What you should do: Write out the lines below word for word, but leave out the pictures.

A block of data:
☆ ☆ ☆ ☆ ☆ ☆ ☆

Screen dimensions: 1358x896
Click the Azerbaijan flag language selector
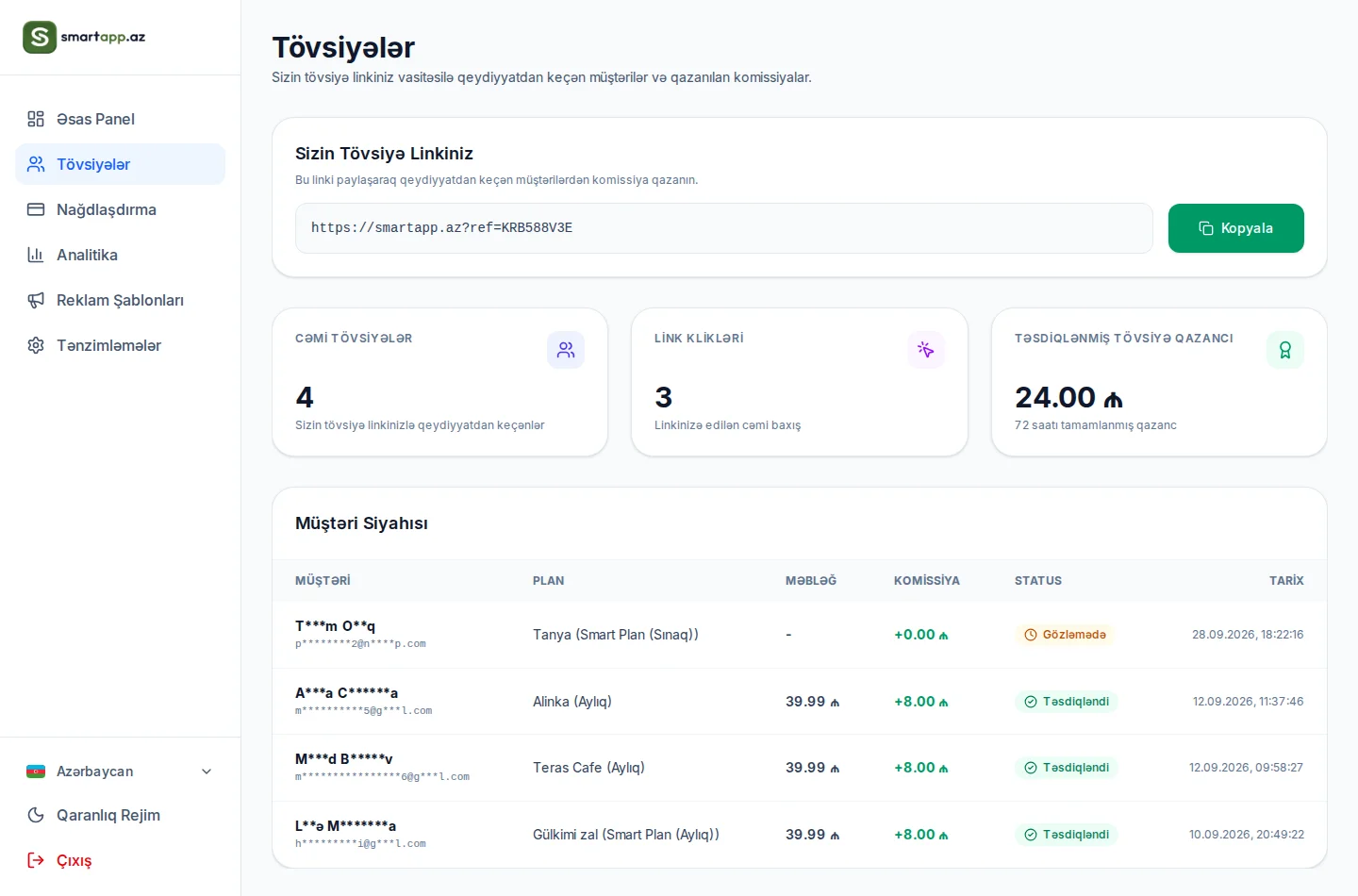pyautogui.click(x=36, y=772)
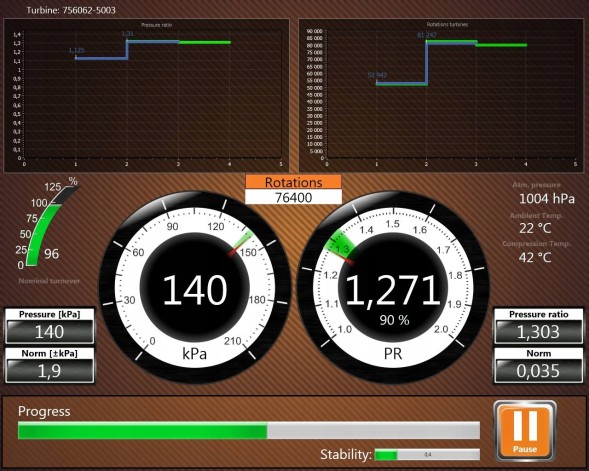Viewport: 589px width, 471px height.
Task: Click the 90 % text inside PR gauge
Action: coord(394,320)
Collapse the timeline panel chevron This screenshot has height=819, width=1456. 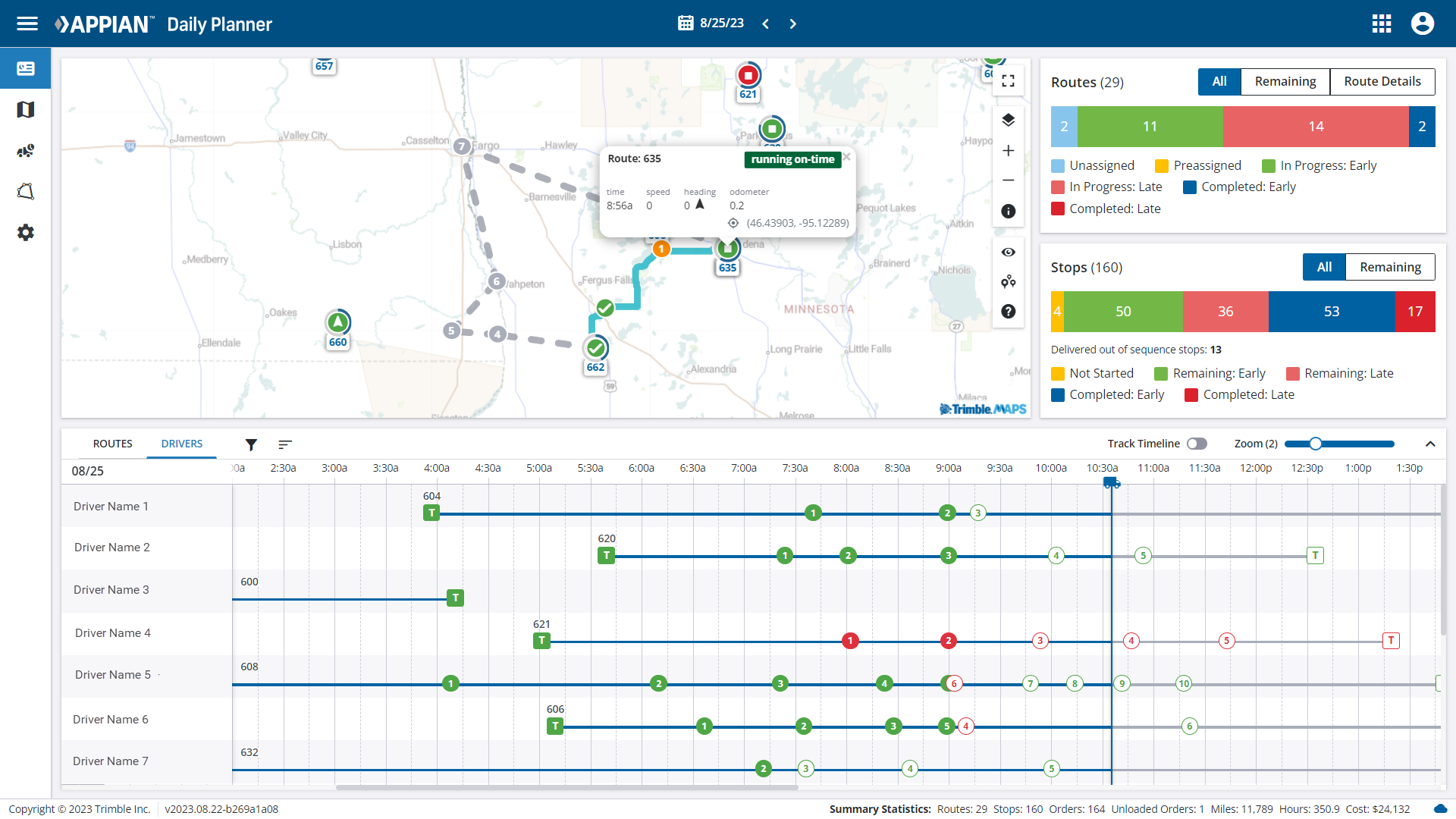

☆ ☆ ☆ ☆ ☆ ☆ ☆

Completed exercise:
Screen dimensions: 1358x896
Click the Azerbaijan flag language selector
pyautogui.click(x=36, y=772)
Viewport: 589px width, 471px height.
Task: Click the 90 % text inside PR gauge
Action: coord(394,320)
Collapse the timeline panel chevron This screenshot has height=819, width=1456. 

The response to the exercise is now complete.